Notas de seminario sobre el pensamiento de Emanuele Coccia (VI FINAL). por Gerardo Muñoz


Llegamos a la última sesión en el cursillo sobre el pensamiento de Emanuele Coccia (pueden consultarse aquí las entradas sobre las sesiones previas: i, ii, iii, iv, v). En lugar de ofrecer un resumen quiero aprovechar esta última sesión para tematizar algunos de los problemas que quedaron abiertos, y, que constituyen ahora sí que un punto de debate tête-à-tête con el horizonte antifilosófico de Coccia. Quizás todo esto es muy prematuro de momento, porque, como dijo el propio Rodrigo, el pensamiento de Coccia se encuentra aun en proceso de cristalización. Es pensamiento incompleto. Esto no es solo una cuestión de “fase” de una obra, sino más bien de la propia naturaleza del pensamiento en tanto que pensamiento desobrado y ruinoso y abierto. Coccia está ahí, y sus errancias constituirán una de las más interesantes aventuras en los próximos años. Pero, al final de día, lo importante hoy es moverse, y ya con eso nos preparamos para que nos encuentre algo nuevo.

En las últimas sesiones se vino tematizando lo que yo propuse como la “cuestión del corte” al interior de la medialidad de toda imaginación descentrada. Creo que en esta sesión este problema quedó mucho más redondeado. Aquí habría que desplegar varios incisos.

A) la cuestión del corte nos vincula al problema del deseo, y el problema del deseo abre el diálogo con el psicoanálisis.

B) El corte nos abre a la separación entre mundo y vida, y entre el viviente y lo petrificado; esto es, lo que anteriormente llamamos la caducidad de las cosas como ángulo invisible en el trabajo de Coccia. Y esto remite al problema de la muerte.

C) El corte es relación con lo amoroso: ¿amamos todo con todo en una impronta cósmica como energía solar; o, más bien, es el amor lo que separa y discrimina entre la existencia y mis cosas cuando reparo en mi lugar en el mundo?

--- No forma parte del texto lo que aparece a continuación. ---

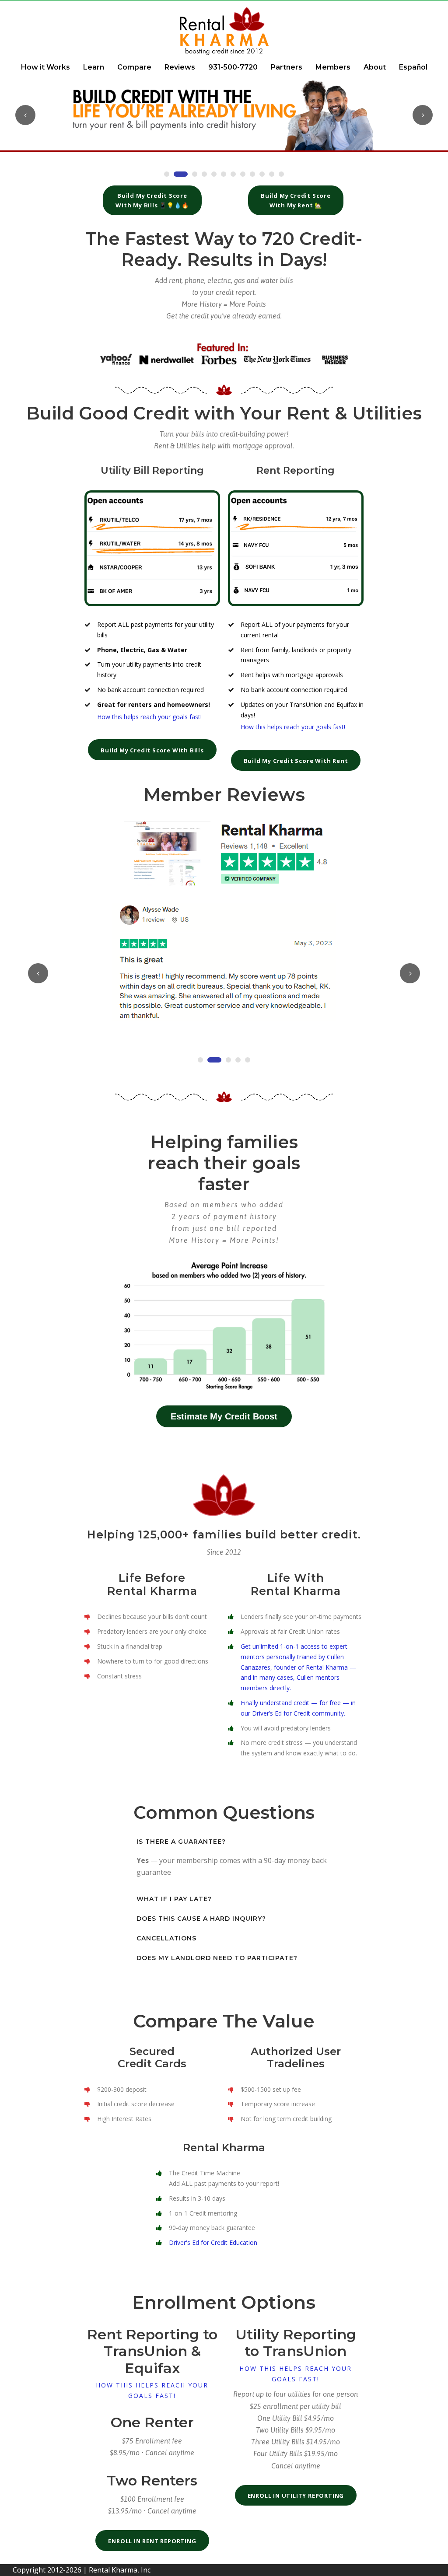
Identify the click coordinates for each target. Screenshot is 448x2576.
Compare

Obviamente que a mí me interesa defender esto último, en la medida en que no creo que podamos amar todo. Un amor así de absoluto me llevaría al precipicio. La energía amorosa del mundo no constituye la fuerza de individuación. Al final, creo que la obra de Coccia nos habilita a pensar seriamente sobre la relación entre amor y corte, o lo que quisiera llamar una física amorosa del corte. Por suerte, tenemos un texto del propio Emanuele Coccia sobre el tema titulado “La finalidad del amor” (trabajamos con una edición inglesa “End of Love”, 2012). Claro, sabemos que en inglés la noción de “end” es polisémica, ya que remite al “final” como algo concluido, pero también al “propósito” de una fuerza. Coccia navega esa ambigüedad. Es un texto demasiado corto, pero en él encontramos algo así como la signatura de una posible transfiguración del límite. O al menos, es el vórtice que a mi me interesa pensar contra una reducción de su obra en la tradición de la inmanencia, de la defensa del lujo, o en la restitución del panteismo. La “física del corte” establece una mínima distancia con estas improntas filosóficas. El corte estaría del lado de la anti-filosofía.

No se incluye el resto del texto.